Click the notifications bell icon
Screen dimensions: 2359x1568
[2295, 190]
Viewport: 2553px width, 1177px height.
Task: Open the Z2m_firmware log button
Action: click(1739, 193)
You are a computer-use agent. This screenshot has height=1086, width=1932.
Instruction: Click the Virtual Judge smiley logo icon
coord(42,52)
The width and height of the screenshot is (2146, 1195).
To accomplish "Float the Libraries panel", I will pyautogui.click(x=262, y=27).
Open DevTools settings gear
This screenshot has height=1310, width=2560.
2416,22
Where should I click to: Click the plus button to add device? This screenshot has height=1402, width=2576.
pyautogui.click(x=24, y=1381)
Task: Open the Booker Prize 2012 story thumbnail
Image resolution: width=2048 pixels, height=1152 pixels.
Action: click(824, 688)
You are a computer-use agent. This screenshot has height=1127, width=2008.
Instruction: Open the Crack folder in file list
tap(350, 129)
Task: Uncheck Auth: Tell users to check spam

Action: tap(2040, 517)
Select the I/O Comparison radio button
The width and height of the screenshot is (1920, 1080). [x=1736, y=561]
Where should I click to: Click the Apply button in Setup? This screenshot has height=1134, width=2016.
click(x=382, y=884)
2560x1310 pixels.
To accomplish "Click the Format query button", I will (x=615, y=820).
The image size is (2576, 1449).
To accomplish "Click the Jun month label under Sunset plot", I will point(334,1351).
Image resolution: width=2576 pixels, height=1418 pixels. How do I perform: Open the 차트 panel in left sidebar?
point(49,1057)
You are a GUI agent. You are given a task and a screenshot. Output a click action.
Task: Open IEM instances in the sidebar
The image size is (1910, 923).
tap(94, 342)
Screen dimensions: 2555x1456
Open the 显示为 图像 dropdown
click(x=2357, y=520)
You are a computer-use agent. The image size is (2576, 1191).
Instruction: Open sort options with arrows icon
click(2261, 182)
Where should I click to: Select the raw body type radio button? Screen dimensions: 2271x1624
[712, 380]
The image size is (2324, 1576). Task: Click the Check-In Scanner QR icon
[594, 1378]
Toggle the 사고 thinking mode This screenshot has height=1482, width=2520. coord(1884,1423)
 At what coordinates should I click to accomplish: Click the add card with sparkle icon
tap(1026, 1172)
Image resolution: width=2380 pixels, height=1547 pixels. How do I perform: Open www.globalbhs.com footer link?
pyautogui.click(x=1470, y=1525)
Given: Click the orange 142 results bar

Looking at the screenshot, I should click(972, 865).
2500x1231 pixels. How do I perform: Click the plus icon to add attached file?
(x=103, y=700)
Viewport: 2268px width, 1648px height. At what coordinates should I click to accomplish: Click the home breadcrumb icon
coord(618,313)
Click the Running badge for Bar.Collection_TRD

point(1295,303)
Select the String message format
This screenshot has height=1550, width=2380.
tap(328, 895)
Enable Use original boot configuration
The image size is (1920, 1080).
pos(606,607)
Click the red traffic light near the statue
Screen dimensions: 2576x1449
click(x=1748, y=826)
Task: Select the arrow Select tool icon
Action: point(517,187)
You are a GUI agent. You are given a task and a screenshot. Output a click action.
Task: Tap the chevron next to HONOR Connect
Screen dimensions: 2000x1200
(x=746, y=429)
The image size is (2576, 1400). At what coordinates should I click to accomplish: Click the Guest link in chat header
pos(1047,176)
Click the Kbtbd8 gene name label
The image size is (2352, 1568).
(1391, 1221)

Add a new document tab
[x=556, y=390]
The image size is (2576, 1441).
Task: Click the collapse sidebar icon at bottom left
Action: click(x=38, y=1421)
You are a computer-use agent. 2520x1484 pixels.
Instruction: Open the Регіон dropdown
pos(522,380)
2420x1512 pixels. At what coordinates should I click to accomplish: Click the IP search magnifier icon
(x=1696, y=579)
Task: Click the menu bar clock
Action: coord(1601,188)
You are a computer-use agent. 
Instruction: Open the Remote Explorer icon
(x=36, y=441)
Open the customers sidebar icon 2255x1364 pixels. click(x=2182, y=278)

━━━━━━━━━━━━━━━━━━━━━━━━━━━━━━

[Task description] Copy each line of the listing that contains "label".

[Solution below]
To accomplish "Click the Jun month label under Sunset plot", I will point(334,1351).
Click the Kbtbd8 gene name label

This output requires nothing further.